2.1. Animals

Male C57BL/6J mice (3 weeks old, Jackson Laboratories, Bar Harbor, ME) were grouped housed (4-5 mice per group) in standard Plexiglas cages under a 12 h light (>500 lux)/dark (<0.5 lux) cycle with lights on at 6:00 AM. Food and water were provided ad libitum for 1 week. Mice were singly housed when they reached 4 weeks of age, at which time caffeine exposed mice (CAF) were provided with a caffeine solution, while control animals continued ad libitum water access. Male mice only were used as male and female mice respond differently to adolescent social isolation for behaviors we tested, including acoustic startle and anxiety [19]. Food was provided ad libitum unless otherwise stated. Behavioral testing began at 18 days of caffeine drinking and two cohorts, one for light cycle (9AM) and one for dark cycle (8PM) experiments, were used sequentially for: open field test (OFT), forced swim test (FST), home cage activity, prepulse inhibition (PPI), elevated plus maze (EPM), and sucrose reward seeking. As previous work has demonstrated a connection between caffeine and ethanol consumption, caffeine use was discontinued while we assessed ethanol consumption, allowing us to determine how a history of caffeine use during adolescence effects adult ethanol consumption without interference from acute caffeine effects [20]. Taste preference was assessed after ethanol consumption assessment and both CAF and control animals were provided with ad libitum water without caffeine (Fig. 1).
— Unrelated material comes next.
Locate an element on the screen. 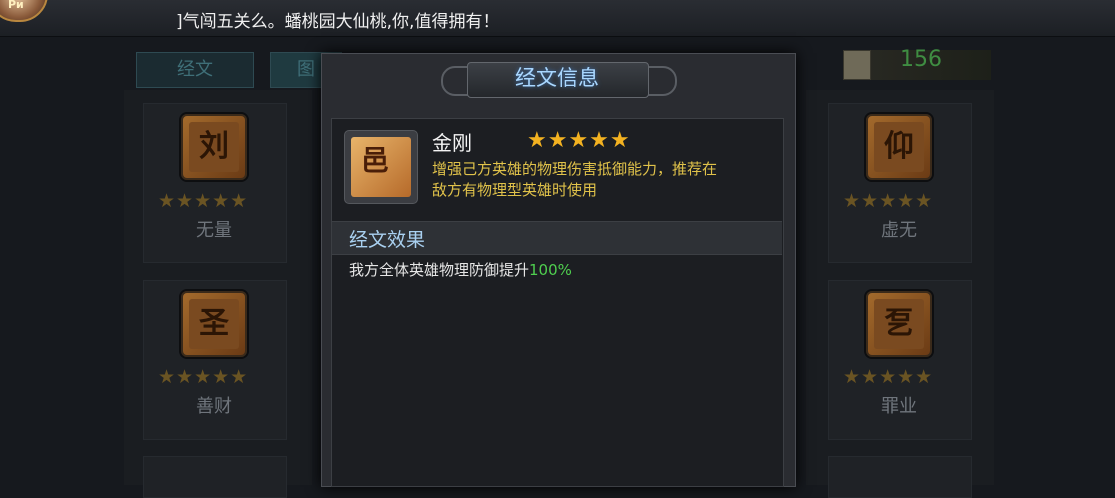  scripture-icon: 刘 is located at coordinates (214, 147).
Mice were brought to the test room 30 minutes before testing to allow them to acclimate; this acclimation occurred in the light for animals tested during the light cycle and in the dark for animals tested during the dark cycle. A second cohort of mice was used to measure plasma corticosterone. Animal care and handling procedures were approved by the Mayo Clinic Institutional Animal Care and Use Committees in accordance with NIH guidelines.
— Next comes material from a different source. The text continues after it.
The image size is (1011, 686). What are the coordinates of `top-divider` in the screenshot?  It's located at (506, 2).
Increased home cage locomotor activity and reduced sleep during the dark cycle in caffeine drinking mice, (a) Activity per minute for 12 days in the home cage, (b) Representative single day activity; CAF treated mice (light brown = activity counts per minute; dark brown = activity counts per minute averaged every hour) were hyperactive during the dark cycle compared with control mice (light blue = activity counts per minute; dark blue = activity counts per minute averaged every hour), particularly between zeitgeber time 13 and 17. (^#P <0.05 for main effect of treatment by two-way repeated measures ANOVA). (c) Total activity counts for dark cycle and light cycle. CAF treated mice exhibited significantly increased activity counts during the dark cycle compared to controls (^#P <0.05 for main effect of treatment by two-way ANOVA; *P < 0.05 compared to control by Tukey’s post hoc test). (d) Percent time immobile was reduced in CAF treated mice (*P < 0.05 by student’s t-test). (n = 9 per treatment group; all data are presented as mean ± standard error of the mean (SEM).